Transkutane Vagusnervstimulation (t-VNS)
Die transkutane Vagusnervstimulation (t-VNS) ist eine Weiterentwicklung der konventionellen Vagusnervstimulation, bei der ein Schrittmacher implantiert wird. Bei der t-VNS ist hingegen keine Operation notwendig, da die Stimulation des Vagusnervs über eine am Ohr platzierte Elektrode durch die Haut erfolgt. Die t-VNS kann durch die Patientin oder den Patienten selbstständig und während der normalen Tätigkeit im Alltag angewendet werden. Die Wirksamkeit bei der Anregung übers Ohr ist vergleichbar mit der invasiven Stimulation. Daher kann es sinnvoll sein, erst einmal diese Methode für sich zu testen, bevor man sich ein Gerät zur VNS implantieren lässt.
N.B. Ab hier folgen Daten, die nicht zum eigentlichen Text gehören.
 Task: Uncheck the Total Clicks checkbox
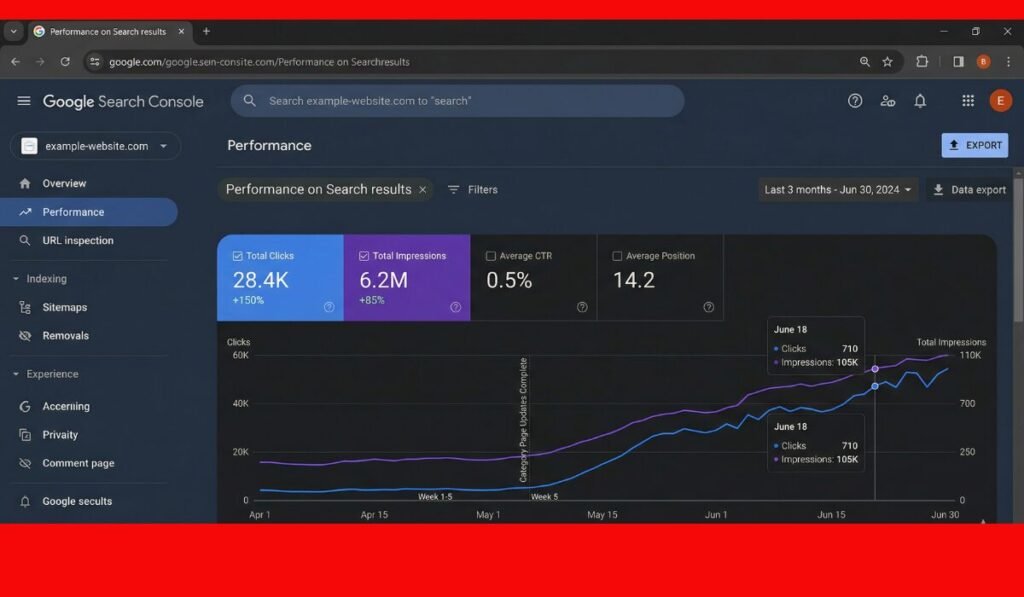click(237, 256)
Der Nutzen der transkutanen Vagusnervstimulation (t-VNS) zur Behandlung von Patientinnen und Patienten mit pharmakoresistenter Epilepsie, die für einen epilepsiechirurgischen Eingriff ungeeignet sind oder diesen ablehnen, ist noch nicht hinreichend belegt. Die Methode weist das Potenzial einer erforderlichen Behandlungsalternative im Vergleich zur alleinigen Pharmakotherapie auf. Daher hat der Gemeinsame Bundesausschuss (G-BA) in seiner Sitzung am 21. März 2024 eine Richtlinie zur Erprobung der „Transkutanen Vagusnervstimulation bei pharmakoresistenter Epilepsie“ beschlossen.
Kosten und Finanzierung der VNS
Die Initialkosten für Gerät und Implantation sind relativ hoch. Kosten-Nutzen-Analysen zeigen jedoch, dass eine VNS die Kosten, die in der Gruppe der schwerst betroffenen Patienten durch Notfallaufnahmen und Arztbesuche entstehen, deutlich senken kann. Die hohen Initialkosten amortisieren sich in etwa zwei bis drei Jahren; die Laufzeit des Geräts beträgt circa fünf Jahre.